初歩的な質問に毎回丁寧に解説いただきましてありがとうございます。
各論の二者択一を迫ることで、他の問題から目を背けさせ、耳障りの良い主張をもっともらしく伝えるという手法は、これまであまり意識したことはありませんでしたが、過去の記憶をたどると橋下氏に限らず様々な場面で遭遇する話術ですね。。。
戦争という国家の存亡をかけた状況では、まさに国の維持や存続といった目的を達成するため、複雑な全体最適の思考が必須になるのに対し、橋下氏の主張は狭い視点のみでの単純な部分最適(最適といえるか疑問ですが)となっていて、しかもその目的さえもずれてしまっているということでしょうか。

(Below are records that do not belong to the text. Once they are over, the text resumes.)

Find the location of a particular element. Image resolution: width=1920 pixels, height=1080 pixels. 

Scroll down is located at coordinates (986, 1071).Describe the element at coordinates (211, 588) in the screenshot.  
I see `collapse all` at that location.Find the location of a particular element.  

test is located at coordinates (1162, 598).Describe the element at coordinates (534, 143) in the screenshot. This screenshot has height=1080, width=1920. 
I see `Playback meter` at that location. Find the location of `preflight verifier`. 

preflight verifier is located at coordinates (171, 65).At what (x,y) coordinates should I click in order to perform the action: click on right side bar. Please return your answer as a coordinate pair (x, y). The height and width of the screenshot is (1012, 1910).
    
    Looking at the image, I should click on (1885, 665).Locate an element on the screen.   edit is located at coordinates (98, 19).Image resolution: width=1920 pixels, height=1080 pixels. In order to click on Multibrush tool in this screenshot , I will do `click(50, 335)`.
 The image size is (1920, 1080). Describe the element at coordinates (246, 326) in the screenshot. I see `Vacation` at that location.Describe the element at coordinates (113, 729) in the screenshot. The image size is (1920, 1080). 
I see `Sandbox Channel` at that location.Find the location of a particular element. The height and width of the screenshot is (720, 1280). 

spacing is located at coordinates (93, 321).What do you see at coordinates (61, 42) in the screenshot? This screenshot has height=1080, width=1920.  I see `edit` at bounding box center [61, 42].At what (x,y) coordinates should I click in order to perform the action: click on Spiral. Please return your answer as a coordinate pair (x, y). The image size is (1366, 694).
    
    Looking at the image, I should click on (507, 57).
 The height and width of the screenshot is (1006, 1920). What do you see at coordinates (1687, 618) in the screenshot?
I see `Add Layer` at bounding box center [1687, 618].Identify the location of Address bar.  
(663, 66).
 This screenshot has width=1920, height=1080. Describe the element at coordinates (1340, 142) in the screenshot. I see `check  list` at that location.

橋下氏は、反対意見の人々同士を議論させ、その組織のリーダーがそれらの議論をすべて聞いた上で方向性の結論を下すべき、という主張をよくされているので、もう少し客観性や公平性を持ったリーダーかと思っていました。リーダーの立場ではもしかしたらそのように振る舞えるのかもしれませんが、本人が議論する側になるとどうもそういうわけではなさそうです。
一連のツイッターを見る限り、思い込みが強すぎ、一度言った意見をなかなか修正できない人物といった印象を受け、非常に残念に感じました。しかし単なる興味本位で眺めていたせいか、疑問は出てくるものの問題点に気づかず、質問させていただいた次第です。
しかしここまで非難されていれば、周りが注意するものだと思いますが、そういう人がいないのか、いたとしても受け入れられないのか、いずれにしても孤立した状態なのかもしれません。
JDさんのメルマガを関係者が読み、それがご本人に少しでも伝わり、客観的で落ち着いた議論が繰り広げられればよいのですが・・・。
駄文・長文失礼いたしました。
コメントどうもありがとうございます。
私も、かなり率直に踏み込んで書いたので、どのように受け止められるか不安なところもありましたが、このようにおっしゃていただいて、安心しました。とても嬉しく思います。
たなさんのご指摘のおかげで、私も問題の所在がよりクリアになったように思います。次回の記事でも、もう少し話を続けてみたいと思いますので、またよろしくお願いします。